October 15, 2013: A magnitude 7.2 earthquake rocked the central Philippines on Tuesday, killing at least 93 people and destroying houses, government buildings, and centuries-old churches. According to the US Geological Survey, the quake's epicenter was under the island province of Bohol.

Fatalities and numerous injuries have occurred in both Bohol and Cebu provinces, according to officials. The earthquake was also felt in the island provinces of Negros Oriental, Southern Leyte, and several areas of Leyte and Samar.

Many buildings were damaged in the quake which struck at 8.12am local time, officials said. "We are expecting the number of casualties to rise as we continue to receive reports from the field," Rey Balido, spokesman of the National Disaster Risk Reduction and Management Council, said.

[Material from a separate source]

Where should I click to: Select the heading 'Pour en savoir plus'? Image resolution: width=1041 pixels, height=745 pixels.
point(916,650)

At least four people were killed in Cebu city when a slab of concrete fell from a building onto the main market, while several other people, including a child, were killed in a stampede, according to local news reports. Bishop Leonardo Medroso of Tagbilaran said the tremor "was so strong" and caused "real damage" to structures.

He said the diocese is still assessing the damage to churches but Spanish-era churches in the towns of Loon and Carmen collapsed. At least two people were reported trapped inside the Loon church, the bishop added. Reports said the Church of Our Lady of the Immaculate Conception in Baclayon, considered one of the oldest churches in the Philippines, was also heavily damaged.In Cebu City, the earthquake damaged the Basilica of the Holy Child.

Bohol Governor Edgar Chatto said in a television interview that authorities are still determining the extent of the damage and casualties as aftershocks continued. Air carriers Cebu Pacific and AirAsia Philippines suspended flights to and from Tagbilaran City and Cebu. The Philippines forms part of what is known as the Pacific “Ring of Fire,” a region vulnerable to frequent earthquakes and volcanic activity.